Работы разных лет: история литературы, критика, переводы - Дмитрий Петрович Бак
Шрифт:
Интервал:
Закладка:
С учетом сказанного понятно, что переиздание статей и эссе Владимира Лакшина вызовет резкое неприятие (раздраженное недовольство, иронические гримасы) многих и многих… На фоне тридцатилетней ревизии наследия шестидесятников аргументы противников Лакшина кажутся до боли предсказуемыми. Наш литератор поглощен темпераментной борьбой с режимом, сопоставимой по накалу с официальной борьбой самого режима за «победу идей социализма»? И – что? Культурные практики оппозиционера бывают изоморфны, структурно подобны ортодоксии – это историческая закономерность, а не личный грех. Например, в некоторых литературоведческих работах последнего времени небезосновательно доказывается, что историко-литературные построения основателей русской «формальной школы», резко противостоявшей (по крайней мере, до конца 1920-х годов) официальному вульгарному социологизму, были плотью от плоти революционной эпохи. Да, в картине литературной эволюции по Ю. Тынянову (накопление изменений на периферии «литературного ряда» и – после «автоматизации приема» – стремительное превращение периферии в центр) – ощутимы признаки «литературной революции». Но разве от этого концепции Тынянова и Эйхенбаума утрачивают эвристическую ценность?

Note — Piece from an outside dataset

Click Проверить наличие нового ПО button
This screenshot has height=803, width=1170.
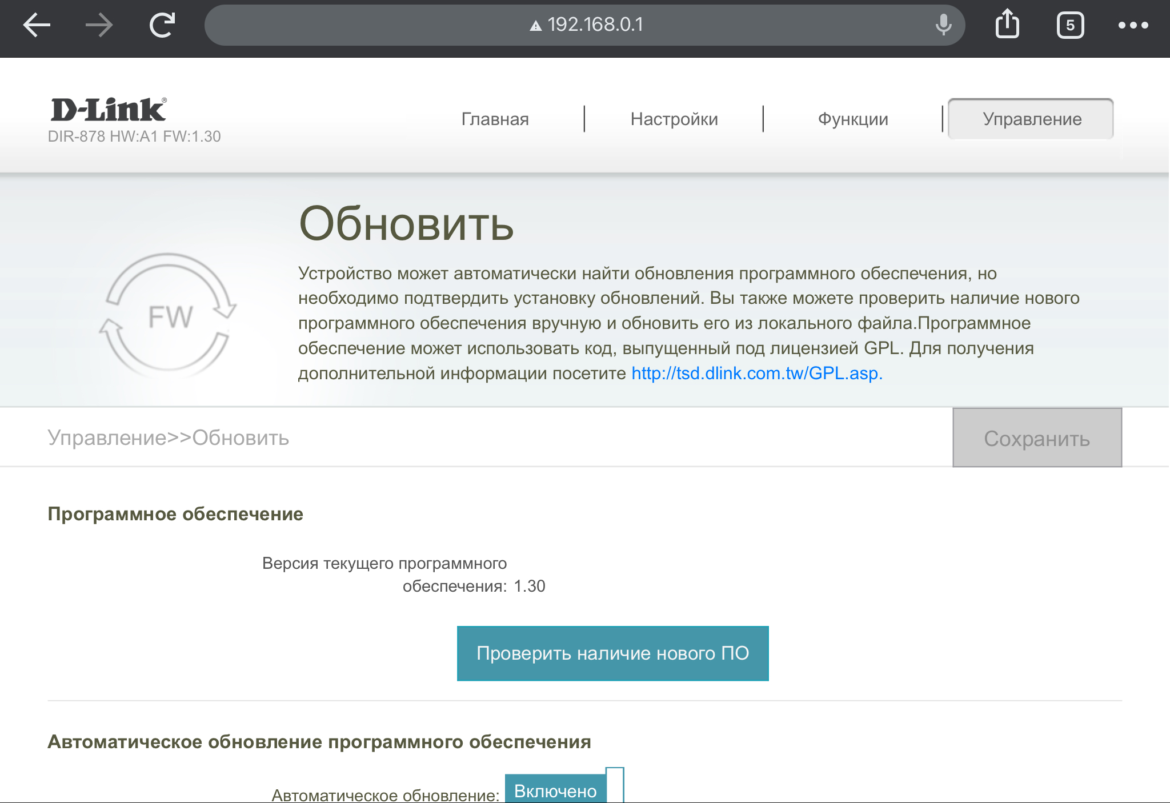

Еще один предсказуемый «изъян» позиции Лакшина-критика и публициста: мнимое соглашательство с соцреалистическим официозом. Вместо возражений приведу поэтическую цитату 1920-х годов:
Из вскрикнувшей, разрубленной вселенной
Рванула мир рабочая, раздутая рука.
Пришли до срока, без гудка мы – радостная смена,
Все времена ушли в подземные забытые века…
Это из стихотворения «Последний шаг» А. Климентова, только-только вошедшего в литературу под именем Андрея Платонова. Ясно ведь как божий день, что принятие общепринятого канона либо противостояние ему (конечно, при условии соблюдения кодекса чести и честности) зачастую не влияет непосредственно и фатально на качество мыслительного и художественного продукта (Эйзенштейн, ранний Трифонов…). Не согласны? Вот еще несколько строк гениального Платонова, на этот раз из «Стихов о человеческой сути»:
Заражено пузо едою –
Неукоснительно и не спеша,
Пропавший пупок блестит чистотою:
Вся кожа в работу пошла.
Еда, брат, громадное дело,
Щами велик человек,
Ешь, чтоб душа не сопрела,
Лопай, давись, животом кукарекай!
(…)
Лечь бы, к примеру, поспаться,
Не сознавать, а сопеть,
Опомняся, тихо нажраться
И атмосферой воздушной лететь.
…М. Л. Гаспаров писал о двух возможных стратегиях построения истории литературы: архаизирующей и модернизирующей. В первом случае в любой эпохе видится неизбежное присутствие категорий и закономерностей, описанных если не в «Поэтике» Аристотеля, то уж, по крайней мере, в «Поэтическом искусстве» Буало или в лекциях Фридриха Шлегеля. Преобладает отстраненный анализ, абсолютная дистанцированность от описываемых событий, отсутствие личной заинтересованности, страсти и пристрастности в анализах и оценках. В случае модернизации, наоборот, прошлое прочитывается с точки зрения актуальной литературной полемики, неостывших споров, столкновения мнений. Именно последний подход с некой даже неизбежностью, со всеми сопутствующими преувеличениями воспроизводится в последние десятилетия при освоении наследия шестидесятников.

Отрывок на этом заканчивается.